As you can imagine, it’s pretty creepy, especially when you’re walking through the dark, underground hallways with a boyfriend that enjoys scaring the bejesus out of you. Anyway...after several meters of dugout hallways you come to the entrance of the ossuary, and inside are the bones of literally millions of people. The hallway width varies, but it’s about 5 feet across, and the walls are about 5 feet high, lined with femurs and skulls in interesting designs. Behind that you can see all the rest of the other types of bones piled up and held back by the aforementioned femurs and skulls. These hallways go on for probably a quarter of a mile, with a small altar every now and then where they said a mass for those whose final remains were being placed in certain areas.

On our way out a security guard asked to check my bag, since I guess people steal bones? Eew. Anyway, seeing all those bones makes you work up an appetite, so Bill and I went to lunch, and ordered a big pile of ribs. Just kidding.

The Chateau in Bordeaux


We left Pamplona in a hurry with no place to go in Bordeaux. We pulled into town and ended up staying in an airport hotel that was awful. By some stroke of luck Bill found on the internet a Chateau just outside the city that was available for the next few days so we moved on quickly.

We drove north of Bordeaux through Bourg into serious wine country and the small town of Plassac. Our first view of the Chateau was from down below, and all we saw was a beautiful white castle. We drove up a narrow road and pulled into the Chateau Bellevue, which was even more immaculate up close.

We met Petra, a German living in France, who has owned and renovated the Chateau for about 8 years. It only opened as a bed and breakfast in April, so we were one of the first visitors. Also staying there was Petra’s daughter Mirja, her boyfriend Sebastian, and Petra’s friends Sabina and Jorg, all of whom were helping take care of the B&B in the first few months of its operation.

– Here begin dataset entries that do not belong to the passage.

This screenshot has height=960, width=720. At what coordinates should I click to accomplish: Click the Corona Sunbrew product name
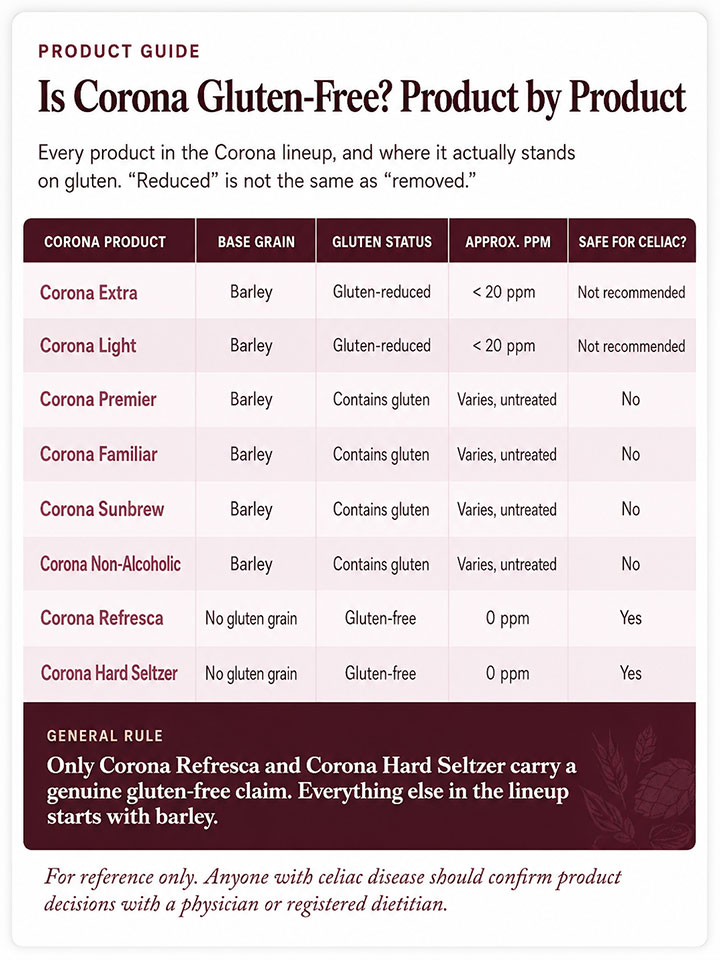tap(102, 509)

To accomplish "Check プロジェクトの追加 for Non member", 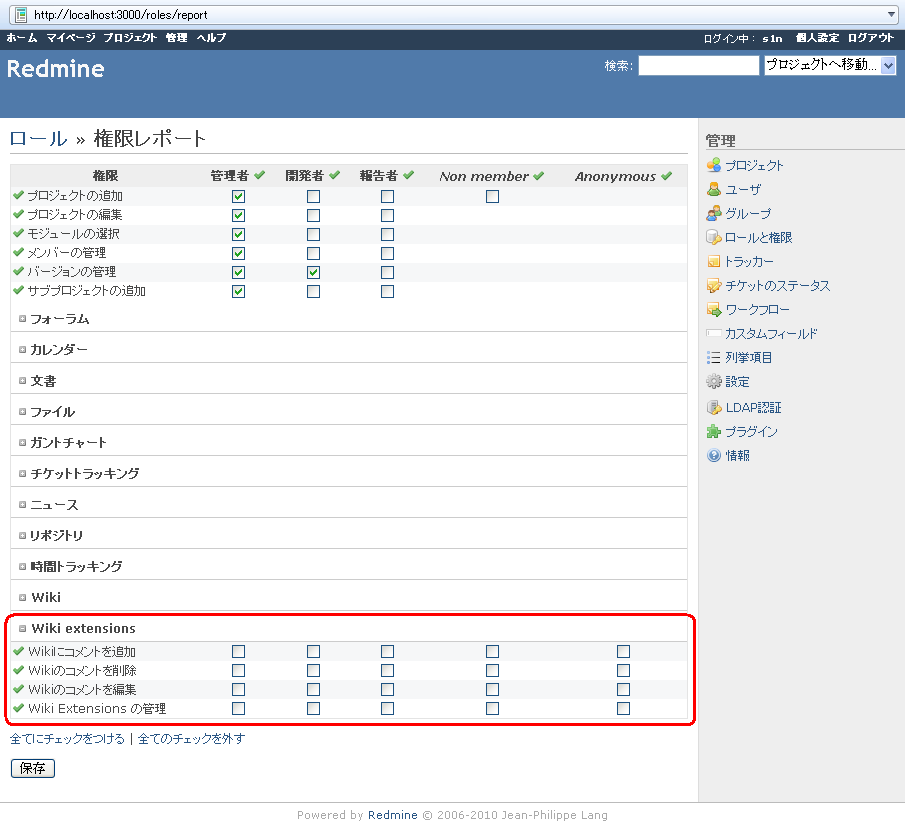I will pos(492,197).
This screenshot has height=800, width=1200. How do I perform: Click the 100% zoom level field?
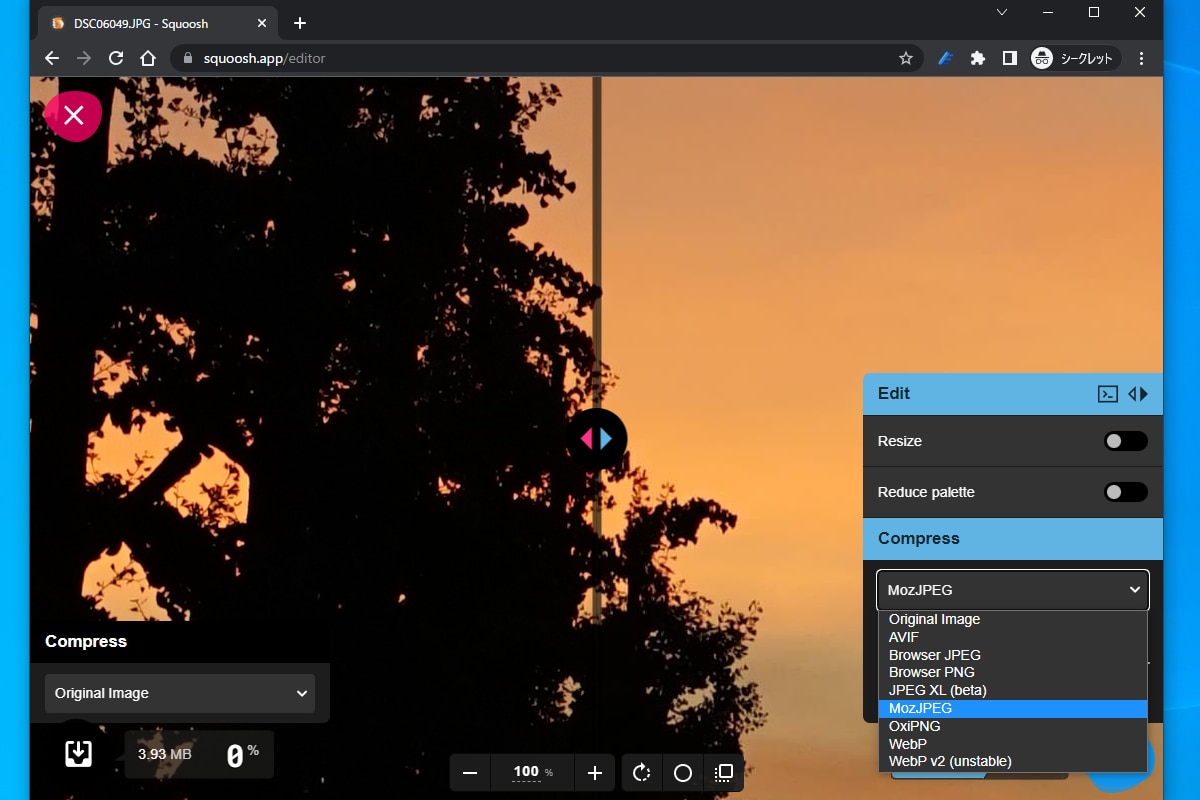pos(526,772)
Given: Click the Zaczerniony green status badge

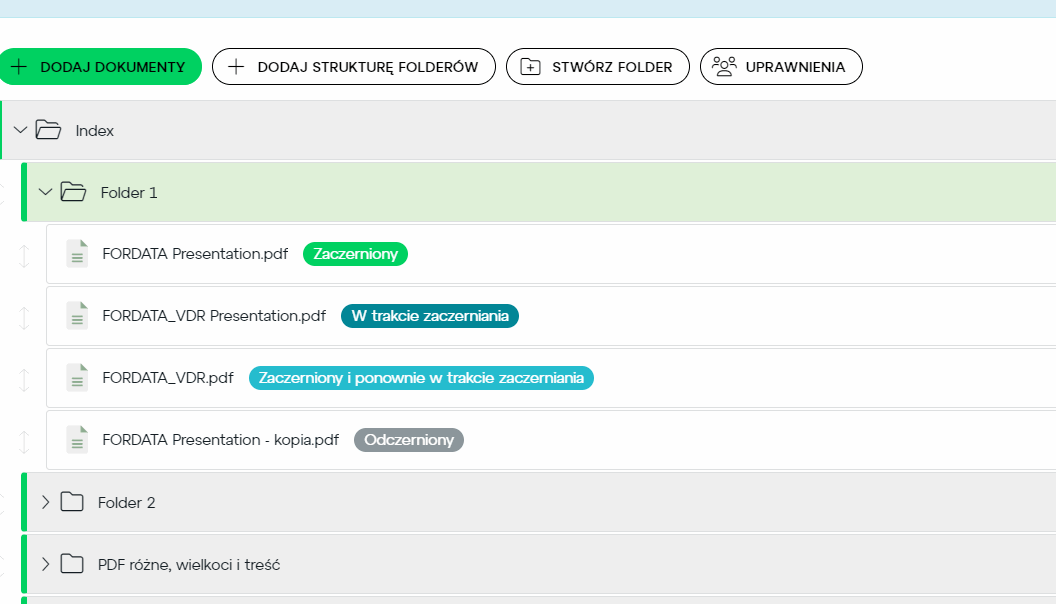Looking at the screenshot, I should [355, 254].
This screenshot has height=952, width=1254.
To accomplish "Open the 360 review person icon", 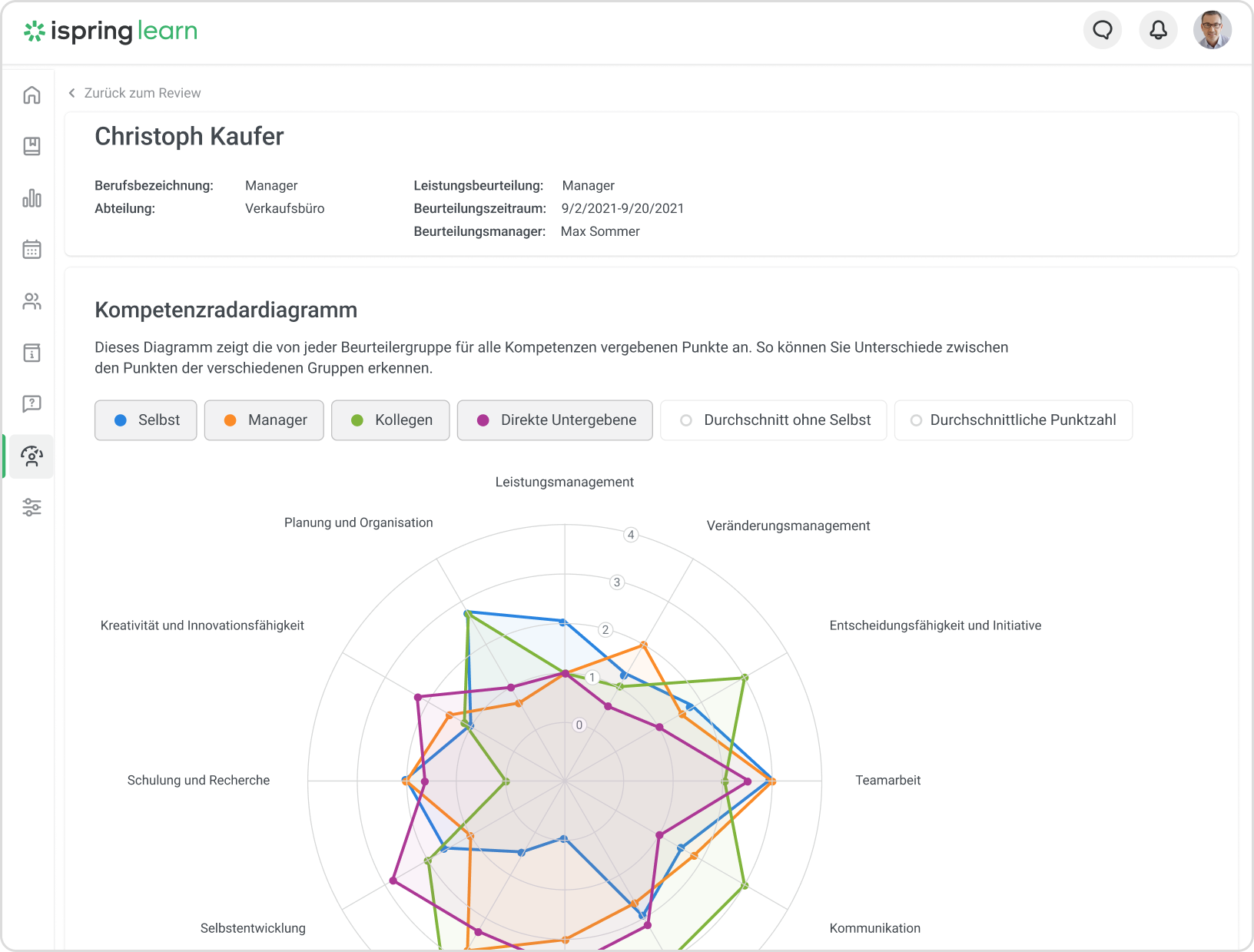I will [x=32, y=456].
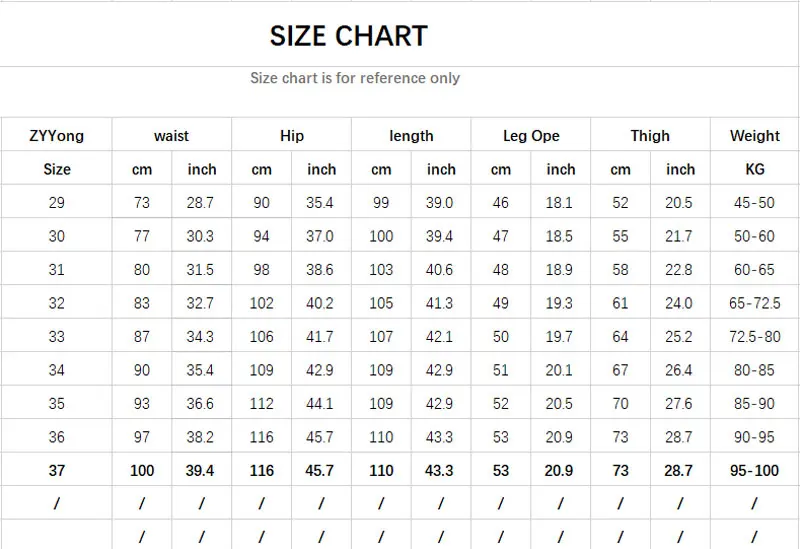
Task: Select the ZYYong header cell
Action: click(56, 136)
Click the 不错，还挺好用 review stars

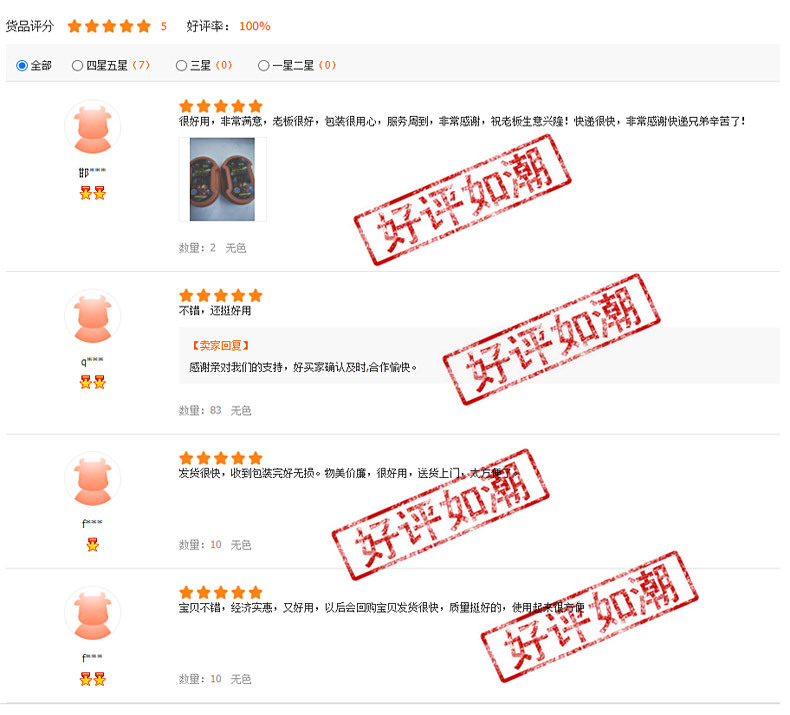(x=221, y=295)
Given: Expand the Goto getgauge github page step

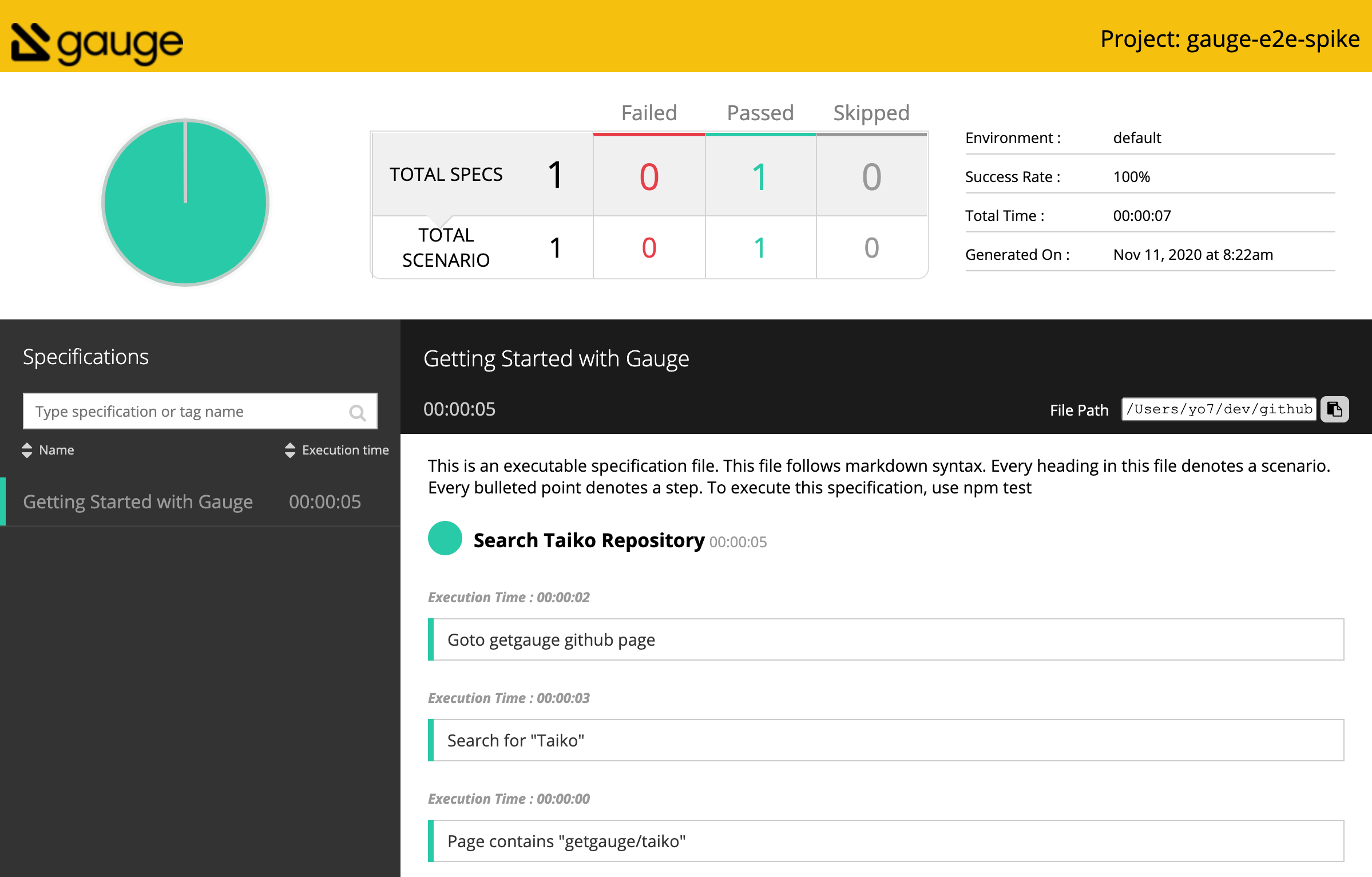Looking at the screenshot, I should click(886, 639).
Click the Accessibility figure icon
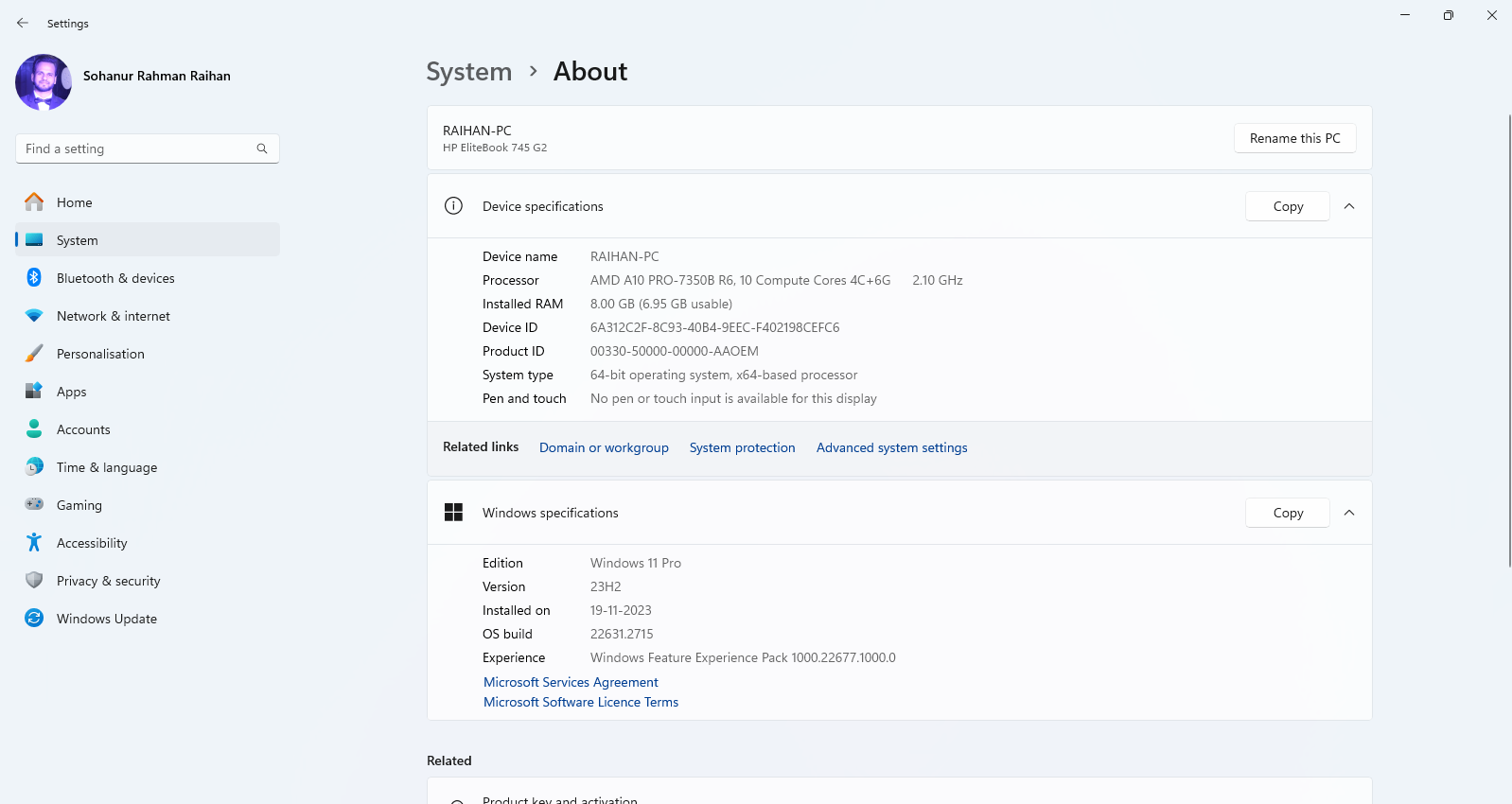 point(34,543)
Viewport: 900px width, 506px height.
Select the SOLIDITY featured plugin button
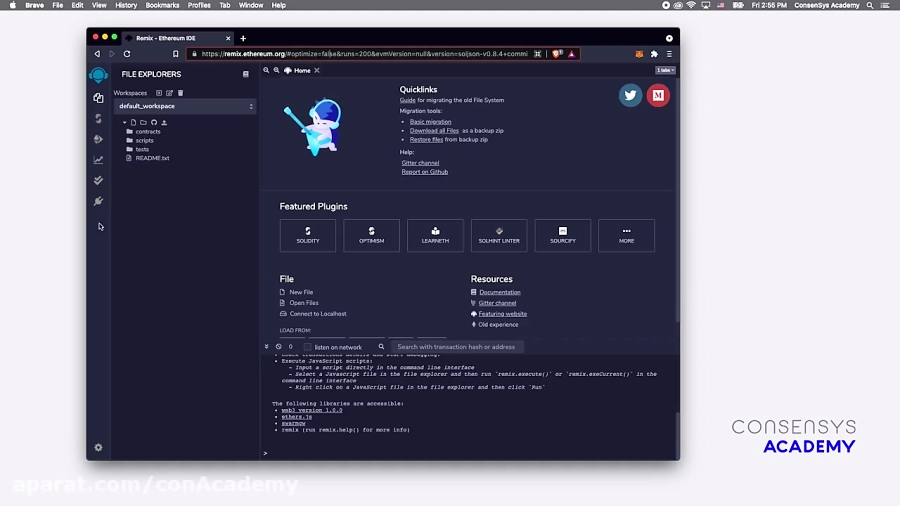coord(308,235)
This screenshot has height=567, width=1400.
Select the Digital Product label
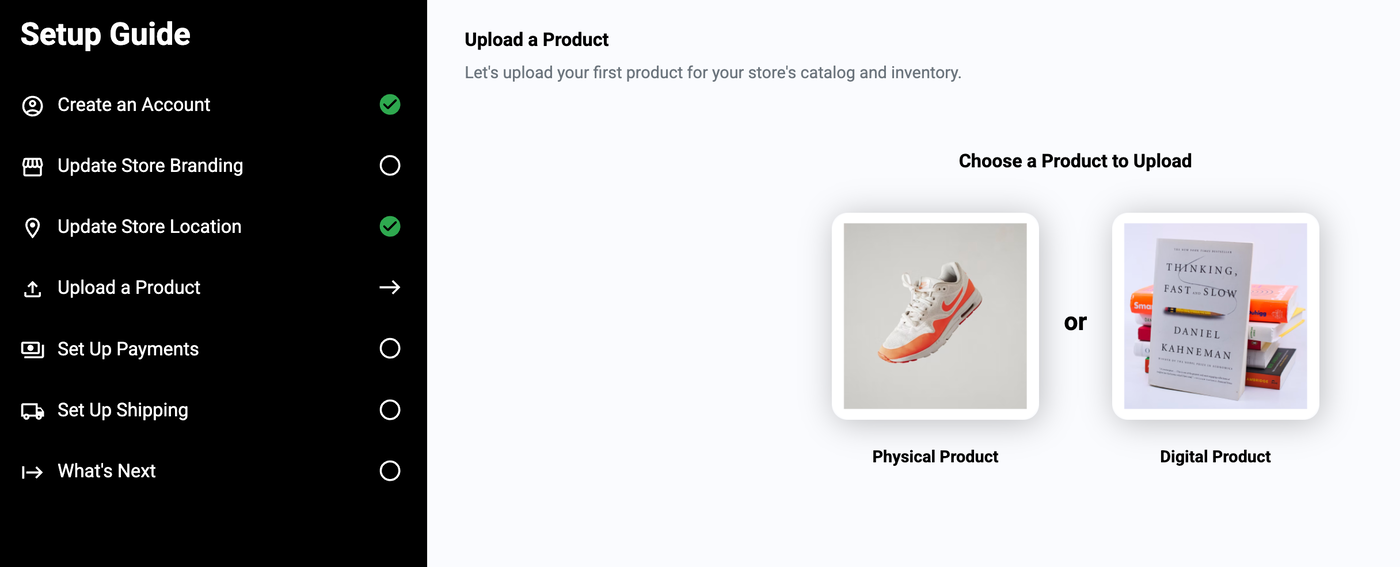tap(1215, 457)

After we settled in we drove to nearby Blaye, where there was a weird carnival/festival that was pretty much deserted. Further along is the citadel which was built by one of the Henrys (VIII? XVI? Who knows?) to protect the shores of France, but now serves various purposes, like serving wine and crepes, and providing a beautiful setting for horse-jumping competitions. As you can guess, we drank some wine, ate some crepes, and watched a bit of a horse-jumping competition.

The next day we got a bit more adventurous and drove to St. Emilion, a small town about an hour away. While there we wandered the streets, did a little wine tasting, and watched as the Tour de France raced along. We ended up getting caught in the rain, so we headed back to our little Chateau.

The following day was French Independence Day, and Petra recommended that we follow them to a dune on the beach just south of Cap Ferret. We drove through a redwood forest and made our way to a huge dune (I’ve now seen a total of 1 dune, so I can only guess it was huge). From the top you can see the forest on one side, then straight down the middle it could be the Sahara, and on the other side were the clear blue waters of the Atlantic.

That evening they invited us to join them for a barbecue, and by this point it was just the 7 of us staying at the Chateau and the adjoining house, where Petra lives year-round. We had a fantastic dinner under the stars, and around 11:00 we heard the fireworks begin. We all made our way to the tower, which is the highest point of the Chateau, and could see at least 6 sets of fireworks going off along the horizon. It was a great night, spending French Independence with our new German friends.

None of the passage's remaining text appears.